Эпоха поэзии ощутимо для всех кончалась и подводила свои итоги; шли споры, какой должна была стать приближающаяся эпоха прозы. ОМ участвовал в этих спорах двумя статьями. Предпоследним словом русской прозы был выродившийся реализм, для всех ассоциировавшийся с горьковскими альманахами изд. «Знание»; последним словом – символистская проза, достигшая вершин в «Петербурге» А. Белого (1913). Вторая часть статьи Литературная Москва, «Рождение фабулы» [с. 530–535], выражала общее отвращение к обеим этим формам за их бесфабульность («Хорошая, интересная фабула – это признак уважения писателя к своему герою», – писал ОМ в «Письме тов. Кочину», 1929) и вводила различие понятий быт («мертвая фабула, гниющий сюжет») и фольклор («рождающийся сюжет»): первый нов только для иностранца, второй – для русского читателя. Молодых беллетристов, чутких к свежему предфабульному материалу, ОМ без разбора называет «Серапионовыми братьями», причисляя к ним не только К. Федина и Н. Никитина, но и Б. Пильняка, и В. Лидина, и молодого М. Козырева, и старого М. Пришвина. Разговор дьякона – эпизод из повести Пильняка «Метель». «Кармен» Мериме на самом деле написана в 1845 г.; эпод – финальная часть хора в греческой трагедии. Заключительная цитата о жаворонке – из Тютчева («Вечер мглистый и ненастный…»). Статья Конец романа делает дальнейший вывод: фабула, сцепление событий, мотивированных в наши дни лишь внешними социальными силами, заслоняет в романе героя с его внутренними мотивировками поступков, роман перестает быть биографией, а герой – организующим центром романа: роман возвращается к своим истокам и мысль прозаика векшей растекается по древу истории (образ из «Слова о полку Игореве»). Опытом прозы такого рода у самого ОМ стала «Египетская марка». «Для романа нужна по крайней мере каторга Достоевского или десятины Льва Толстого», – говорил он Ахматовой.
Основная мысль «Конца романа» – «Ныне европейцы выброшены из своих биографий, как шары из биллиардных луз…» – неожиданно оживает через шесть лет, в 1928 г., применительно к собственной судьбе: в заметке Поэт о себе[92] ОМ благодарит революцию за то, что она «отняла у него биографию». Эта заметка была ответом на запоздало-юбилейную анкету «Советский писатель и Октябрь» с вопросами о том, что сделала революция для писателя и что должен сделать писатель для революции. Это – точное и трезвое определение поэтом своего места в новой культуре; после этого ОМ почти перестает выступать как критик.

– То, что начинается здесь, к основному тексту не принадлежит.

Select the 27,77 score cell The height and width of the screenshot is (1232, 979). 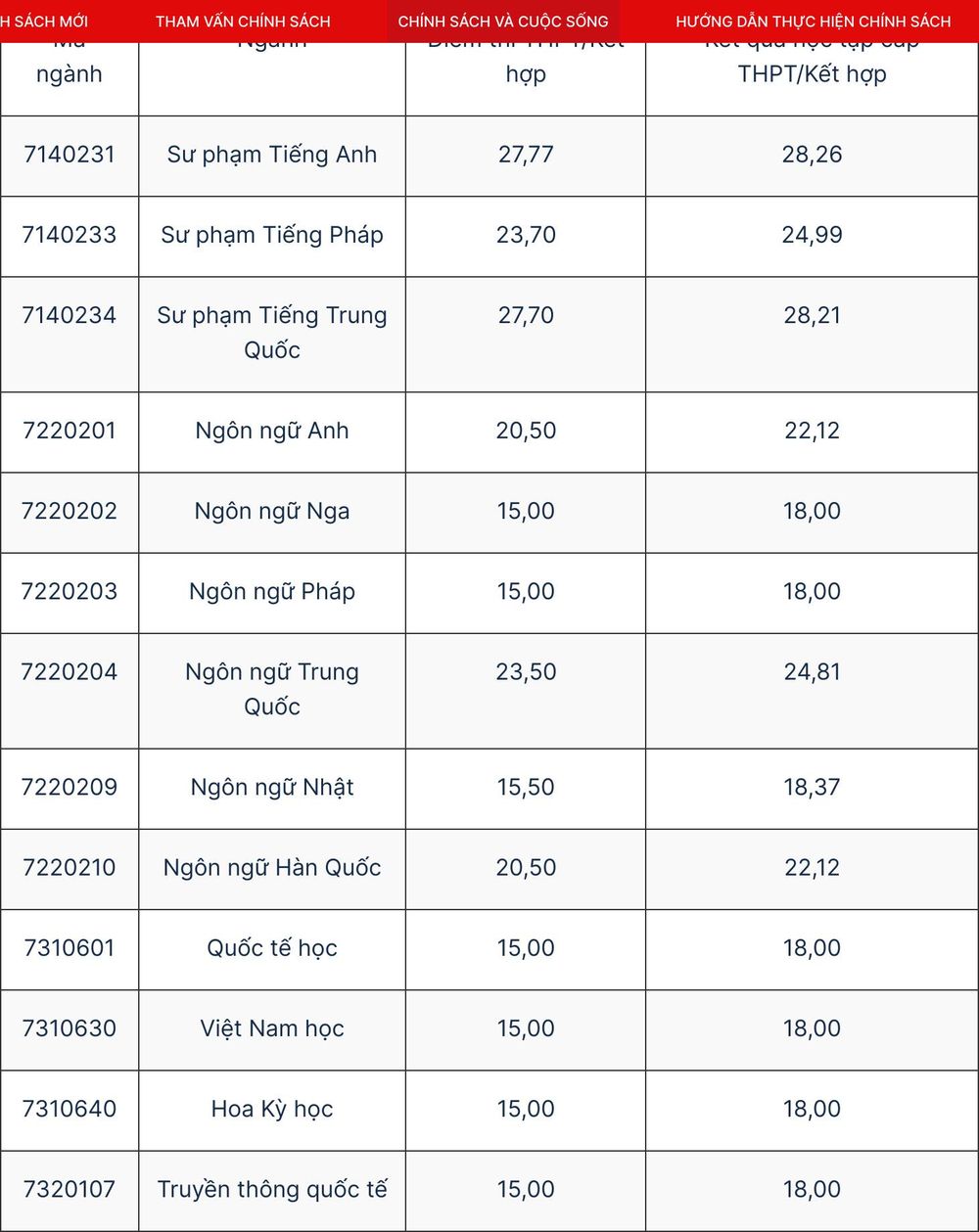coord(526,156)
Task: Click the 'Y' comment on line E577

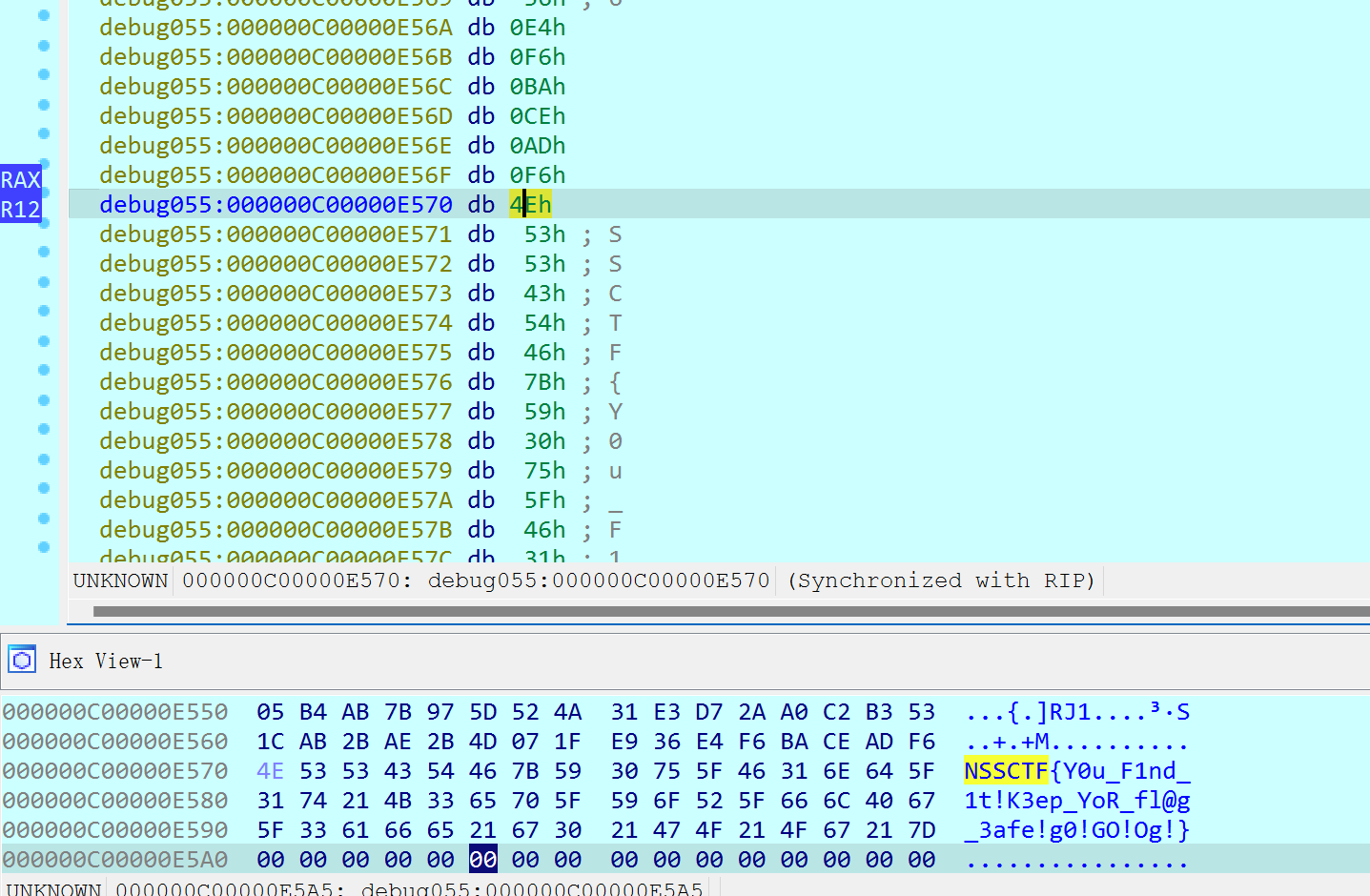Action: (615, 411)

РАЗГОВОР О ДАНТЕ. Очерк написан весной 1933 г. в Старом Крыму и в Коктебеле. «Осип весь горел Дантом, он только что выучил итальянский язык. Читал «Божественную комедию» днем и ночью», – вспоминала Ахматова. Что Данте – лишь повод, а цель очерка – идеальное изображение поэтического творчества в представлении самого ОМ, было ясно уже первым читателям: «занимаюсь «Разговором о Данте» (собственно, «о Мандельштаме», т. е. Данта там нет, – очень мало, если есть)», – писал С. Рудаков 22 марта 1936. ОМ пытался напечатать «Разговор» и в журнале, и отдельной книгой, но безуспешно.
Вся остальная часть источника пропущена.